_Objective 1_:
Duplicate the part of the blog excerpt starting with "She comes home" and going on through "bout of coloring.".
_Objective 2_:
Give the title of each dated post in the blog excerpt.

== Reading text ==

So, put the coffee on and warm up the laptop. I'll be doing NaNoWriMo again this year.

(And put some beer in the fridge, too, okay?)

Thursday, September 29, 2011

The trouble with the buffet

I talked with my mom on the phone this morning, trying to sort through the difficult choices and dilemmas that life has been sending my way lately, and she said that maybe the Universe is sending me a buffet of choices so that I can better understand what I really like to do.

I can see the wisdom in this. But I still kind of wish I had a continental breakfast menu and was choosing between the bagel and the sweet roll.

Of course, sometimes a buffet is not as broad a choice as it seems. A seafood buffet, for example, would still probably only be offering me two choices that I would be interested in. Or, you know, sometimes you look at the buffet and wonder how long that food has been sitting there.

Don't you love how the further you extend the metaphor, the more ridiculous it becomes?

I remember when Cora was around three years old and, faced with two choices and wanting neither, she would cry, "These are NOT my options!"

Monday, September 19, 2011

Possibly both waving and drowning

When things get very busy, I start to feel a little panicky. A little like the walls are closing in and all my chances to do anything important to me are fast vanishing.

Maybe it's the two part-time jobs, the part-time going to school, the full-time mothering and wife-ing and general holding-the-homestead-togethering, combined with having a kid who is in school full time for the first time in her life.

She comes home and she wants to spend time with us. She has an agenda for us, an imaginary play game that she cares very much about playing. After being on my feet for a full day of work, then taking care of emails and work for online clients, bolting down a dinner, I do still want to have the energy to be Ms. Flower the art teacher for a 20 minute bout of coloring.

But I also want to take a nap. To lie down and stare at the ceiling. To read a grown up book. To knit for a little or do some sewing or maybe even catch my mental breath enough to try to write something worthwhile.

Wednesday, September 7, 2011

In the classroom

It is strange to be in the classroom as a student again. It is strange in two ways. First, of course, I am now more used to being on the other side of the teacher's desk. Second, and more strangely, it feels pretty natural - maybe not so surprising. I did, after all, spend 19 years as a student and only 8 as a teacher.

Some things are the same as they were for much of my scholastic career. I can't believe other people aren't doing the reading, don't bring their books to class, and never have anything to say when the professor asks a question. I get impatient for the teacher to move on to the next point; I wish the pace would either pick up or else that there would be more opportunities to move the conversation deeper.

===
== Supplied material ==

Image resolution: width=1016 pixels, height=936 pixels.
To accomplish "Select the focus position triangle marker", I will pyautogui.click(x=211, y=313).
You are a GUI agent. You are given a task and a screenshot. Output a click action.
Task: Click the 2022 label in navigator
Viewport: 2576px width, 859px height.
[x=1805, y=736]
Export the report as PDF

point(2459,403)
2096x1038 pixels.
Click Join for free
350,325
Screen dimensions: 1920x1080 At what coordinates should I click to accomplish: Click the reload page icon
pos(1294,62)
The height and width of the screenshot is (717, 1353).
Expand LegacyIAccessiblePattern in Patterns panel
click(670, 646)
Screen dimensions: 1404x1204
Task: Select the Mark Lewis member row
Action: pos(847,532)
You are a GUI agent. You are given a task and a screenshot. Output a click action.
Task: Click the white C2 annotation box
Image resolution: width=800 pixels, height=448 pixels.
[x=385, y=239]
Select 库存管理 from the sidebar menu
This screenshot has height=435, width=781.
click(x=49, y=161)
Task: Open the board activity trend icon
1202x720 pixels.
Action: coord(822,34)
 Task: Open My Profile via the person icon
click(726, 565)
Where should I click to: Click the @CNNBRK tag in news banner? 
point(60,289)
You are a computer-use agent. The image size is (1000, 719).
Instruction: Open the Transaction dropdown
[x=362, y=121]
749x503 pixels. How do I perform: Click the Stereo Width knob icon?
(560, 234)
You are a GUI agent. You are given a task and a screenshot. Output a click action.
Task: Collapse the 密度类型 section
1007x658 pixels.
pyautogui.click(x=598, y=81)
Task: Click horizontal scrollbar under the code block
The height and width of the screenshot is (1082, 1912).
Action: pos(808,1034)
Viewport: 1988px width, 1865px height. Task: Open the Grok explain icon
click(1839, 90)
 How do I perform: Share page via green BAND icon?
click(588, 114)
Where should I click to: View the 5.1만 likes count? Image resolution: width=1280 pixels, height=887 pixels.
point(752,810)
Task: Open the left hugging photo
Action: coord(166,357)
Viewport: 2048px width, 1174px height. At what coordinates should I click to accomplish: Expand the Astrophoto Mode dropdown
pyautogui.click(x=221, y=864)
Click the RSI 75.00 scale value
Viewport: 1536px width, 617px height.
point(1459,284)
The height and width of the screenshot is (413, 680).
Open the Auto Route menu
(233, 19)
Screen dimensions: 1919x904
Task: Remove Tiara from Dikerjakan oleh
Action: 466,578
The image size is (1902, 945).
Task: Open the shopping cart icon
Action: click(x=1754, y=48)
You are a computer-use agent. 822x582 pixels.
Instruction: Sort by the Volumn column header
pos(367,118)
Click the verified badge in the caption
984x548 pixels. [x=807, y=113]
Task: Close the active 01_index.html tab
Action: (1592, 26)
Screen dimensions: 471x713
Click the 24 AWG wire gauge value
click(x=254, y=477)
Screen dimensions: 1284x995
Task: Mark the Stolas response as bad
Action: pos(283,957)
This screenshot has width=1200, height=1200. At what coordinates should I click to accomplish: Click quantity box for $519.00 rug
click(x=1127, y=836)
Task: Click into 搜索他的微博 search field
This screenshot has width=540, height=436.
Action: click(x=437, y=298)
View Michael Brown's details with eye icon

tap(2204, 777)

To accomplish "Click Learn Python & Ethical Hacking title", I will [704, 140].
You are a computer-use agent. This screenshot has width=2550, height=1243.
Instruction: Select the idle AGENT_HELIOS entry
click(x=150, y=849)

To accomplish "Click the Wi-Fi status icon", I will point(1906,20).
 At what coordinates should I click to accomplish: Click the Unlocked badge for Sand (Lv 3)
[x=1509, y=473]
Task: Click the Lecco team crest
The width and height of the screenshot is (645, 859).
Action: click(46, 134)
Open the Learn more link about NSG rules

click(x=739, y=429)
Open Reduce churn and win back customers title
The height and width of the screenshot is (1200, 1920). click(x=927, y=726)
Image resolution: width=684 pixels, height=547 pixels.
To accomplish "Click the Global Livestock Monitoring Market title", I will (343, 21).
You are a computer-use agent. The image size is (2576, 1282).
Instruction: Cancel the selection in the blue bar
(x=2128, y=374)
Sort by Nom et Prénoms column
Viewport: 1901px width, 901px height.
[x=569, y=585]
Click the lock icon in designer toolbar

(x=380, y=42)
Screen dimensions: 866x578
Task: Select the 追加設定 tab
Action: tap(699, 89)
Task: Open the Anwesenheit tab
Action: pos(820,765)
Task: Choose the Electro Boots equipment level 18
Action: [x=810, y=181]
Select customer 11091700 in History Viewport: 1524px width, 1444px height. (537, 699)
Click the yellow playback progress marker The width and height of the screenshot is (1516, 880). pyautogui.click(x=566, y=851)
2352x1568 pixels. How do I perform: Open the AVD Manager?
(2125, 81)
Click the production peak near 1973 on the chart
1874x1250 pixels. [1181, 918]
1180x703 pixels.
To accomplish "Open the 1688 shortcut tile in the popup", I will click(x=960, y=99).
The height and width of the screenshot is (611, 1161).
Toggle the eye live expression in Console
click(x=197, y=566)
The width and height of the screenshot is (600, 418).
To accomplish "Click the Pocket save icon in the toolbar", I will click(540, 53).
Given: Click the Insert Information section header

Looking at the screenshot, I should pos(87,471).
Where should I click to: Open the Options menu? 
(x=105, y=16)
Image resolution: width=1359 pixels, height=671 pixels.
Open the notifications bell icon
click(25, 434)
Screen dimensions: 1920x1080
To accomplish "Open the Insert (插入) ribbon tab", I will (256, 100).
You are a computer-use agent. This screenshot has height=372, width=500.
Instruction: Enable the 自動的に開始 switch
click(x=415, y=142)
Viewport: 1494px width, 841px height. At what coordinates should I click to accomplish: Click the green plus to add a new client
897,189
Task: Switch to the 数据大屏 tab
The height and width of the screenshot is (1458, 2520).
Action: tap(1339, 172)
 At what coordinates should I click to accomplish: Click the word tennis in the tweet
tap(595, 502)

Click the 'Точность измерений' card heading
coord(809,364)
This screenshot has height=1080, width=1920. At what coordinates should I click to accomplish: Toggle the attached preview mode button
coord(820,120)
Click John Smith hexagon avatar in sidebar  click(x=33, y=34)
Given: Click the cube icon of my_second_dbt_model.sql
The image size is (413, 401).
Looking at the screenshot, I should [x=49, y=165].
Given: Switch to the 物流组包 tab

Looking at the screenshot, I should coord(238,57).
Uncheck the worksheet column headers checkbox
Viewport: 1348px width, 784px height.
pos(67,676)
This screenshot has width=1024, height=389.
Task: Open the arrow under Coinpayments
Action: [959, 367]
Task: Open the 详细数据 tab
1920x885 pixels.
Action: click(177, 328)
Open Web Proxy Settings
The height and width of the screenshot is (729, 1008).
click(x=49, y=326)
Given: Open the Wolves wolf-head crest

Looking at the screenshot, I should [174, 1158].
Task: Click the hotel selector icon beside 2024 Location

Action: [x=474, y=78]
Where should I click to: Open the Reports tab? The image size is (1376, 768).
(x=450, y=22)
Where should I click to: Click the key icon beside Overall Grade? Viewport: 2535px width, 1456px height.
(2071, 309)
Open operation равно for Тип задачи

===

_Complete response 1_:
She comes home and she wants to spend time with us. She has an agenda for us, an imaginary play game that she cares very much about playing. After being on my feet for a full day of work, then taking care of emails and work for online clients, bolting down a dinner, I do still want to have the energy to be Ms. Flower the art teacher for a 20 minute bout of coloring.

_Complete response 2_:
The trouble with the buffet
Possibly both waving and drowning
In the classroom